Reinforcement Learning-enabled Satellite Constellation Reconfiguration and Retasking for Mission-Critical Applications
This addresses reconfiguration and retasking issues in satellite constellations for mission-critical applications, but it is incremental as it applies existing RL methods to a specific domain.
The paper tackled the problem of satellite constellation reconfiguration and retasking after failures in mission-critical applications by introducing reinforcement learning techniques, with results showing that DQN and PPO achieved effective outcomes in average rewards, task completion rates, and response times.

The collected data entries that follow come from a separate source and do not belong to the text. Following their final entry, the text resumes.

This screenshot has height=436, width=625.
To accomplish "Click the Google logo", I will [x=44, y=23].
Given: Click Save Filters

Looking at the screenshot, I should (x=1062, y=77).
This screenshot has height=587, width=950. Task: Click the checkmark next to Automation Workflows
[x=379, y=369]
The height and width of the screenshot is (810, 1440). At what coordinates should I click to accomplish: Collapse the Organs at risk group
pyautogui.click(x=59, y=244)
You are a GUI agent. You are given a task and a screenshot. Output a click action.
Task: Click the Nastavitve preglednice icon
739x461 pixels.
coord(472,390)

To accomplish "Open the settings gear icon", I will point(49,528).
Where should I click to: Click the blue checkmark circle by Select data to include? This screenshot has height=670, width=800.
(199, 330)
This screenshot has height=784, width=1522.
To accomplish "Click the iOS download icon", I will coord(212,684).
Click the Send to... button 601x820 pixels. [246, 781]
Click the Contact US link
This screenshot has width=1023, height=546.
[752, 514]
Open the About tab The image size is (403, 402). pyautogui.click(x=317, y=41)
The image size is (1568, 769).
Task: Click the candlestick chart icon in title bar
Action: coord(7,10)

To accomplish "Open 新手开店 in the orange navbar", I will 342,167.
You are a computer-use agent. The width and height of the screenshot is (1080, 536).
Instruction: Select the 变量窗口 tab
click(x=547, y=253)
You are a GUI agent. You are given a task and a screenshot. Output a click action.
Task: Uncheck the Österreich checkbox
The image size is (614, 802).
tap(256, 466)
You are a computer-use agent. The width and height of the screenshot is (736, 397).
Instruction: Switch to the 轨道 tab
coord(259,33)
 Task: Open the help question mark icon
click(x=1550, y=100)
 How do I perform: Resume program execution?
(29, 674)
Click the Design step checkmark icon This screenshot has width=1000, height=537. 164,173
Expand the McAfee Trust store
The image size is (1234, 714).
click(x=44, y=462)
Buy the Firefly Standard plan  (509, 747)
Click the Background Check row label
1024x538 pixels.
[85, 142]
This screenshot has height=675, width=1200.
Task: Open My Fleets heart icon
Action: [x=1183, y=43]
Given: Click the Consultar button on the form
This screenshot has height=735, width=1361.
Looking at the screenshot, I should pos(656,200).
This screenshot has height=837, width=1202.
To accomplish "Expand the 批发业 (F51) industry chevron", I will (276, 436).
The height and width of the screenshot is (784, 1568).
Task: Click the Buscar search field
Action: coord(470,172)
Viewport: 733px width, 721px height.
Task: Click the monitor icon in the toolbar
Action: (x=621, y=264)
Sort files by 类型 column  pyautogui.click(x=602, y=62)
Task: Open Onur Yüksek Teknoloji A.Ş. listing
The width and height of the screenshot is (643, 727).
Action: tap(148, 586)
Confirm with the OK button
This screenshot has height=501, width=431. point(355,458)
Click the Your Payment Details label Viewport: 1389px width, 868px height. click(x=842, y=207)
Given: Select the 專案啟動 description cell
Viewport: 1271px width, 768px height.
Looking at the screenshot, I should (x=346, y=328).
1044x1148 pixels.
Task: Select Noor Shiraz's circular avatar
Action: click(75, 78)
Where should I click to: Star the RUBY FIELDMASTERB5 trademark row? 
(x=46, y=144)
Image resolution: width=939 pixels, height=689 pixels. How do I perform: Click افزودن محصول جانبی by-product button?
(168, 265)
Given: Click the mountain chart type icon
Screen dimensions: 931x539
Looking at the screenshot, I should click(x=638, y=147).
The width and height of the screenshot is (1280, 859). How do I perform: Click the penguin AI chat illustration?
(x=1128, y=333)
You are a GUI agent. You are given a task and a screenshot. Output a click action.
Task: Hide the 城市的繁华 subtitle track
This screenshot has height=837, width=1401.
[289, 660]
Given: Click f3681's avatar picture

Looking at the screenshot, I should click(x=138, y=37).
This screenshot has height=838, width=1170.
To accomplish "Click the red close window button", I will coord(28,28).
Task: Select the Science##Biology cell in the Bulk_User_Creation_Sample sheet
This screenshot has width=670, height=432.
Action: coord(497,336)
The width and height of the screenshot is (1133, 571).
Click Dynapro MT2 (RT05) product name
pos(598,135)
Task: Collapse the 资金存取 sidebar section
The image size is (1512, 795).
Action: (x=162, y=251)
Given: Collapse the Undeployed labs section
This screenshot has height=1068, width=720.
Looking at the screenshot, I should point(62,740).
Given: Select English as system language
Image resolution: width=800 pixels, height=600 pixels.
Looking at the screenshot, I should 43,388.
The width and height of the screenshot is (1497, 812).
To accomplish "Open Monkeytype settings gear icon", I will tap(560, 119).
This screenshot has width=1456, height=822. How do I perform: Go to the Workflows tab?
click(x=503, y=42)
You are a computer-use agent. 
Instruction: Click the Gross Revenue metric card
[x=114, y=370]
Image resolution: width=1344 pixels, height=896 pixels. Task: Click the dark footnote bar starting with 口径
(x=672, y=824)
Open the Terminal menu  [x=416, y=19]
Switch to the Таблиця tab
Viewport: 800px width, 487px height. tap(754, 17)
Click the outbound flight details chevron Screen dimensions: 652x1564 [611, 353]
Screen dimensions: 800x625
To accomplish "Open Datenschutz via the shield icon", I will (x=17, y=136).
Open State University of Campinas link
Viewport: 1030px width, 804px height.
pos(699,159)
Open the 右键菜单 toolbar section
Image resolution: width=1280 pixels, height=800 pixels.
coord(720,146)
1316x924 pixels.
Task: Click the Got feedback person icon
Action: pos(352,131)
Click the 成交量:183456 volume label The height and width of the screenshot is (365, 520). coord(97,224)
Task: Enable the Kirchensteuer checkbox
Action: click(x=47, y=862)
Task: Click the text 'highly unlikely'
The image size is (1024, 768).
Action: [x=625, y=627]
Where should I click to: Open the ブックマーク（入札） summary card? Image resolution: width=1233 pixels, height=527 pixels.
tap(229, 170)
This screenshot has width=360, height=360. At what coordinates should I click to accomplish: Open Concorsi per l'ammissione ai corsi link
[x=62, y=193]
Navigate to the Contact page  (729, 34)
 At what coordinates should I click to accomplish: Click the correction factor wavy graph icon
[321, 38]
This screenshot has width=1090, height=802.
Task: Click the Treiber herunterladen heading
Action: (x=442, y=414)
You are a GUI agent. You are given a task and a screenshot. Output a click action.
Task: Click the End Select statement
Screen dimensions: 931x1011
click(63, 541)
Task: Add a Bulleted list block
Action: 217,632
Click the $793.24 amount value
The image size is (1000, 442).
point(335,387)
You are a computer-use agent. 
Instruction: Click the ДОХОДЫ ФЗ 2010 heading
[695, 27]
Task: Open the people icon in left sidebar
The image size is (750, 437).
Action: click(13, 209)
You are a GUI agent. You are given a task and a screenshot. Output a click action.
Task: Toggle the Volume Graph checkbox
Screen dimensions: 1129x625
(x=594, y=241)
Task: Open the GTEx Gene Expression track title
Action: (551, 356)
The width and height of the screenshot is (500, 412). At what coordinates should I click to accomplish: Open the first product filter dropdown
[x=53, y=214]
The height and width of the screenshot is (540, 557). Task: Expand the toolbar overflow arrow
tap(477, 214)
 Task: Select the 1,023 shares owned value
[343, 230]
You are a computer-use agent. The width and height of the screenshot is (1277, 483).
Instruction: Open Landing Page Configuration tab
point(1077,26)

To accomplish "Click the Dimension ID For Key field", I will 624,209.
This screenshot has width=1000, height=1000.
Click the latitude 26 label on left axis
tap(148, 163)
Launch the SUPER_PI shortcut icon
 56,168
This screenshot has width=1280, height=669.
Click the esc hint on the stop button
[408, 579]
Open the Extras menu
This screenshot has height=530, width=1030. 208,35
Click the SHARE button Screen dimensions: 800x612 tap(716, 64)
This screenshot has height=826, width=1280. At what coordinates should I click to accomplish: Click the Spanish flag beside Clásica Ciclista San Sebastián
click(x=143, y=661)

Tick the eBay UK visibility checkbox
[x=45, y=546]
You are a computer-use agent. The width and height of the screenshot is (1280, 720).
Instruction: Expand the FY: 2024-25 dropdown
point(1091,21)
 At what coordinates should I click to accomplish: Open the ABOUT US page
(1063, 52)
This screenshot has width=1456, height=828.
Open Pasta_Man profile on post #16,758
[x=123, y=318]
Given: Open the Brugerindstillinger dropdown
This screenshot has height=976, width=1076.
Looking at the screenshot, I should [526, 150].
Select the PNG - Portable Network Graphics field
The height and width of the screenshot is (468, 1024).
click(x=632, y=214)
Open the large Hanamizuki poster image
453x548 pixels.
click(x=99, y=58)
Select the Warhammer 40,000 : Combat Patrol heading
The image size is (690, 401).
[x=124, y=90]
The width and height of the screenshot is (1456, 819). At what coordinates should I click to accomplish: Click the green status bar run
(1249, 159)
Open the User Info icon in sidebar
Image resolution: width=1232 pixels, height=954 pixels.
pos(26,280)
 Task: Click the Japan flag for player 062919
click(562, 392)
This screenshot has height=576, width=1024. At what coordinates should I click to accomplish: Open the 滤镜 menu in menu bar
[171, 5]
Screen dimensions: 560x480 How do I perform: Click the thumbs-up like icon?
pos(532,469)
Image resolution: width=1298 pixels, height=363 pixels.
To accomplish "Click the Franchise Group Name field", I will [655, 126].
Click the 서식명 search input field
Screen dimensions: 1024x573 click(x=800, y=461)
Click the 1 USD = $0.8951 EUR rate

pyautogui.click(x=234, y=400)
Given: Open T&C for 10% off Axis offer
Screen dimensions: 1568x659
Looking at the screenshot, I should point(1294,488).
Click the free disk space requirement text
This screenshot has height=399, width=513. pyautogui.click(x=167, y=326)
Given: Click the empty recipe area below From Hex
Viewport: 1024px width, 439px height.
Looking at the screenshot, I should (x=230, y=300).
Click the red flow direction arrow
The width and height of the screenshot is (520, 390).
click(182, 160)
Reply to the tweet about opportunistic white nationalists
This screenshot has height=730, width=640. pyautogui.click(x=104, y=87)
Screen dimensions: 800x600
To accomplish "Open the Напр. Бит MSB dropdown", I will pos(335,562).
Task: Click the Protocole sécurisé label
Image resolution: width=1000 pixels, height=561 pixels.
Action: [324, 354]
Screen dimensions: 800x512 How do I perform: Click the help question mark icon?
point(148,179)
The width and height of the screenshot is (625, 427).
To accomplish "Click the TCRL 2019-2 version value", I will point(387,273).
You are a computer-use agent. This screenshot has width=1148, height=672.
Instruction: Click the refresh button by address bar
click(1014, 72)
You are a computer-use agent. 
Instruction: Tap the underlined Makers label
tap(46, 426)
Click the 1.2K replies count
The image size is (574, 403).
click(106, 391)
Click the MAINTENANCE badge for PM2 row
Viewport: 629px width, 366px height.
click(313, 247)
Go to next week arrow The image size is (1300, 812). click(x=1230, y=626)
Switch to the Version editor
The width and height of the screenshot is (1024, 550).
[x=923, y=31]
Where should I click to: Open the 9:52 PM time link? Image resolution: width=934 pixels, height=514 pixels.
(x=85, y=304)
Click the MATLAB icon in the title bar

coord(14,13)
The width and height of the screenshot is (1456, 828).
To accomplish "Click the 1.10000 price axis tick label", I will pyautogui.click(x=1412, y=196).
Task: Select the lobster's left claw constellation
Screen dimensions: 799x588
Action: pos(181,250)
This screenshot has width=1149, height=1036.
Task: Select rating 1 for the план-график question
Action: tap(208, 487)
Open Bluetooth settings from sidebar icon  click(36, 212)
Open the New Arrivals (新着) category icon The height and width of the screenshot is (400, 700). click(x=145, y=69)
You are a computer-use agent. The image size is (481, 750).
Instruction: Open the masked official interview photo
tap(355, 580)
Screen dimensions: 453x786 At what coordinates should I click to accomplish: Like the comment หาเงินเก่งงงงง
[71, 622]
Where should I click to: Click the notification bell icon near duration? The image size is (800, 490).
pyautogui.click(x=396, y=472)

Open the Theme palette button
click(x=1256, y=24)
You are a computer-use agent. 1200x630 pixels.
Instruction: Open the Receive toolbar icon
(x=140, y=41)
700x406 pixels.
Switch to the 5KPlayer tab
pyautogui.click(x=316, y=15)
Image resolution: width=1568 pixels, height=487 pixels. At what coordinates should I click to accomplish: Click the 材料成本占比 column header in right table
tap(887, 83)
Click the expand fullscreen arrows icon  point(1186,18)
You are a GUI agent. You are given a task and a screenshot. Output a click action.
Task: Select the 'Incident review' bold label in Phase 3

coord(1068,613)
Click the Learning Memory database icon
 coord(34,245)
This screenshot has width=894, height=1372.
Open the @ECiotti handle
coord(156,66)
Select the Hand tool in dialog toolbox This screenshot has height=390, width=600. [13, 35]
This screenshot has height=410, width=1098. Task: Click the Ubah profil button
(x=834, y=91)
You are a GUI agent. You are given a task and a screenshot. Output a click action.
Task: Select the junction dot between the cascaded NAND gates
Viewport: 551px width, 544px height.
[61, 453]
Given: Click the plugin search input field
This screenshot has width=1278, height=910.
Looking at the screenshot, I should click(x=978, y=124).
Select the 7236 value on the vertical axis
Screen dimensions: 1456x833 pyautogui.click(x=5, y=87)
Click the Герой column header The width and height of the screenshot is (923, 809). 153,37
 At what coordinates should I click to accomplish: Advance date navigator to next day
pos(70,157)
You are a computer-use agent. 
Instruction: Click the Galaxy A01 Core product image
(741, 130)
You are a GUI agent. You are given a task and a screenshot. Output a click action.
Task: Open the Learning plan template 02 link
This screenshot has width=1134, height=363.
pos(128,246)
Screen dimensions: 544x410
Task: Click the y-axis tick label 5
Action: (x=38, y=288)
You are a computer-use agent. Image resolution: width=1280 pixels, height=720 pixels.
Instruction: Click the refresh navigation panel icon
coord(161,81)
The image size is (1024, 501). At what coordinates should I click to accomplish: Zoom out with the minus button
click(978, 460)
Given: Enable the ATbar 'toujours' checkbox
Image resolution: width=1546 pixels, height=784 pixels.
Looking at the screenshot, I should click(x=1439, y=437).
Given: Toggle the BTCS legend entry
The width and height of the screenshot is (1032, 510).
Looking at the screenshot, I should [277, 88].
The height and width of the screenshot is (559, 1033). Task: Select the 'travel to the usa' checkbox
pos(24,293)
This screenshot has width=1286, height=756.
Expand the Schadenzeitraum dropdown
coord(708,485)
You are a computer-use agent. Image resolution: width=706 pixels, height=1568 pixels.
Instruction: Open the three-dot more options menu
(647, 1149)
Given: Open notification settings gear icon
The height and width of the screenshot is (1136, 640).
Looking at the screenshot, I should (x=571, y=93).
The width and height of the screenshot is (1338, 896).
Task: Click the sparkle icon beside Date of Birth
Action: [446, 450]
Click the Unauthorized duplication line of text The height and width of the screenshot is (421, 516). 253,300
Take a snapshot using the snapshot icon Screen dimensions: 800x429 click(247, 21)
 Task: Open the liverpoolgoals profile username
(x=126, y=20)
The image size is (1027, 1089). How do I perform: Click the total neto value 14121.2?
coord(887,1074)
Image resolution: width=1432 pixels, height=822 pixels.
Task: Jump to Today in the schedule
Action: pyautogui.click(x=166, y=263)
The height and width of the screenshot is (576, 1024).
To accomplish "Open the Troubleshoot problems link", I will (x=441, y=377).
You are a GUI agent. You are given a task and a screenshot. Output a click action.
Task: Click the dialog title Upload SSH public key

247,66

The development of satellite constellation applications is rapidly advancing due to increasing user demands, reduced operational costs, and technological advancements. However, a significant gap in the existing literature concerns reconfiguration and retasking issues within satellite constellations, which is the primary focus of our research. In this work, we critically assess the impact of satellite failures on constellation performance and the associated task requirements. To facilitate this analysis, we introduce a system modeling approach for GPS satellite constellations, enabling an investigation into performance dynamics and task distribution strategies, particularly in scenarios where satellite failures occur during mission-critical operations. Additionally, we introduce reinforcement learning (RL) techniques, specifically Q-learning, Policy Gradient, Deep Q-Network (DQN), and Proximal Policy Optimization (PPO), for managing satellite constellations, addressing the challenges posed by reconfiguration and retasking following satellite failures. Our results demonstrate that DQN and PPO achieve effective outcomes in terms of average rewards, task completion rates, and response times.